Indeed, in his travels throughout the United Kingdom, only one significant bum note was sounded. Such is the harmonious atmosphere that he might have been forgiven had he promised to allow Prince Andrew’s face on the €5 note. Turn Cobh back into Queenstown? Why not? We’re all pals now.
But, at a speech in the Guildhall, Higgins strained the limits of good neighbourliness to breaking point and beyond. “As a follower of the beautiful game, I look ahead two months to Brazil and say that if Ireland cannot be at the World Cup finals, then I will raise a glass to England to go all the way,” he said.
Out there on the social networks, the atmosphere was akin to that of a polite dinner party at which a hitherto civilised guest had just proposed the slaughtering of all newborn girls.
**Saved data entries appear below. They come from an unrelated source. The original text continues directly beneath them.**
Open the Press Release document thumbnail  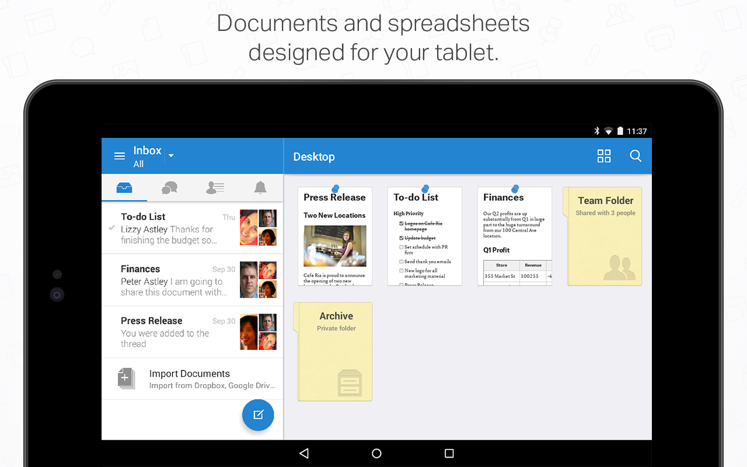pyautogui.click(x=335, y=236)
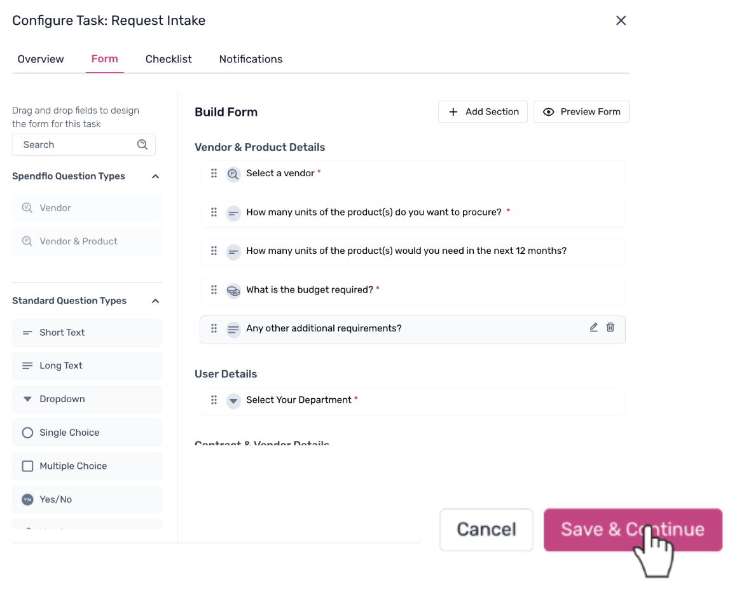Click the Add Section button
Viewport: 744px width, 598px height.
pos(483,112)
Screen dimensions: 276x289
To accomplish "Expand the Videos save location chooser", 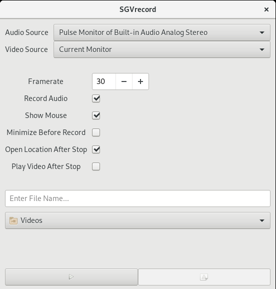I will point(138,221).
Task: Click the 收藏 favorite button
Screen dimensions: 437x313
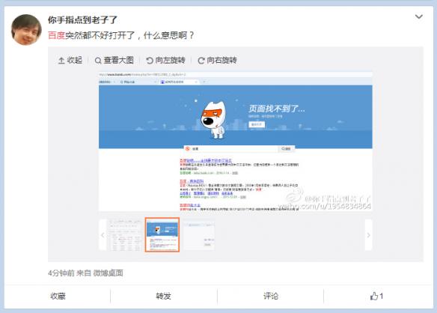Action: click(x=58, y=296)
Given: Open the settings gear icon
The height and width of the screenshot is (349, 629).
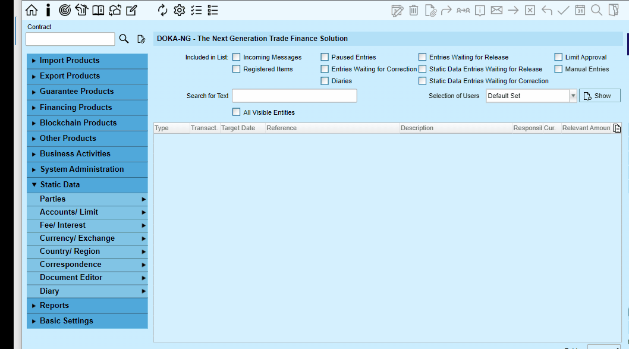Looking at the screenshot, I should 180,10.
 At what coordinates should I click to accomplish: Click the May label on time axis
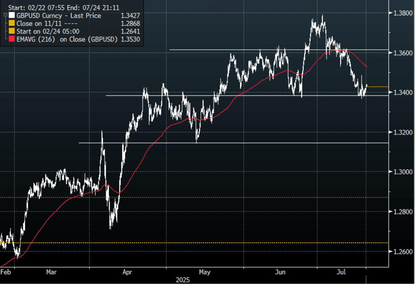[x=205, y=272]
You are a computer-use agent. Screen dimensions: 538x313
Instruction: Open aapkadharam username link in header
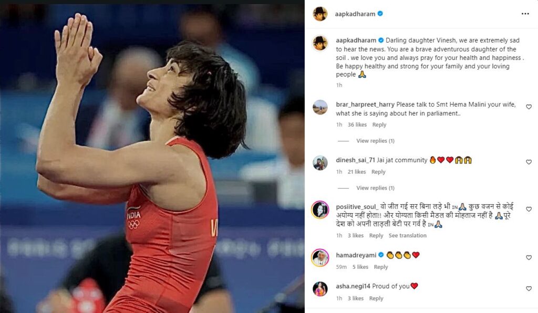355,14
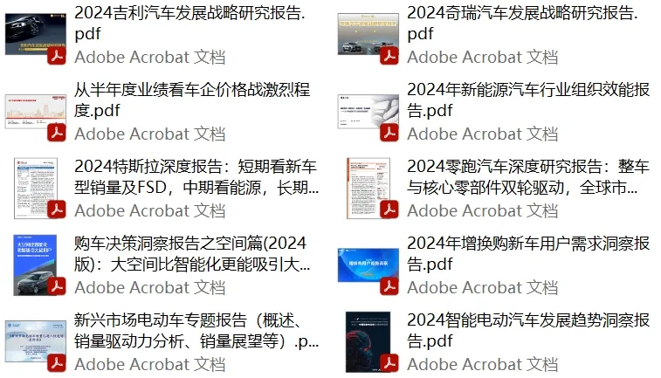The height and width of the screenshot is (378, 661).
Task: Select the 购车决策洞察报告之空间篇 thumbnail
Action: (x=36, y=265)
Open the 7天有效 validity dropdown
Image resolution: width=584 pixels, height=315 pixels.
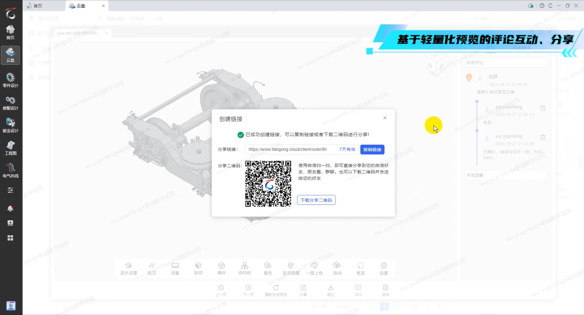(x=347, y=149)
Forks were halted halfway from plate to mouth as metaphorical diners attempted to process what they had just heard. “Did he just . . . He didn’t say . . . We really have to get going. The babysitter will be waiting.”
This really was too much. Higgins has, in this instance, moved beyond an attempt to heal ancient rivalries and has set about a subversion of the honoured principles that define relations between neighbouring countries of contrasting size and influence.
Traditional antipathy
The traditional Irish antipathy towards English sporting teams has nothing much to do with Cromwell, the Great Famine or the Black and Tans. The Scottish are, if anything, even more inclined to support any team playing England. Just remember the trouble that beset Andy Murray when he wished England ill in a recent football tournament.
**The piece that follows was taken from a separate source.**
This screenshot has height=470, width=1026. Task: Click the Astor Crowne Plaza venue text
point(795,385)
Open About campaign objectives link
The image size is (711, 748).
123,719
More telling still is the anyone-but-England attitude of the typical Protestant rugby supporter in Northern Ireland. The notion, often expressed by those who’ve never met such a person, that unionists “want to be English” would be greeted with howls of derision on Sandy Row. One thing that unites fervent republicans and rabid loyalists is an inherent distrust of toffee-nosed, pin-striped, cucumber- sandwich-scoffing English snoots (which is what they’re like, apparently).
In my experience, the decent people of England find this all rather hurtful. Most will support Scotland or Ireland when those teams are playing in the World Cup finals. The news that the Irish and the Scottish refuse to reciprocate generates bafflement. It’s worse than that, of course. The average Celtic football fan will support any team – even Germany – that finds itself drawn against the English. The Scottish have gone so far as to convince themselves that the nations on either side of Hadrian’s Wall mutually regard each other as the “old enemy”. This is news to most English folk.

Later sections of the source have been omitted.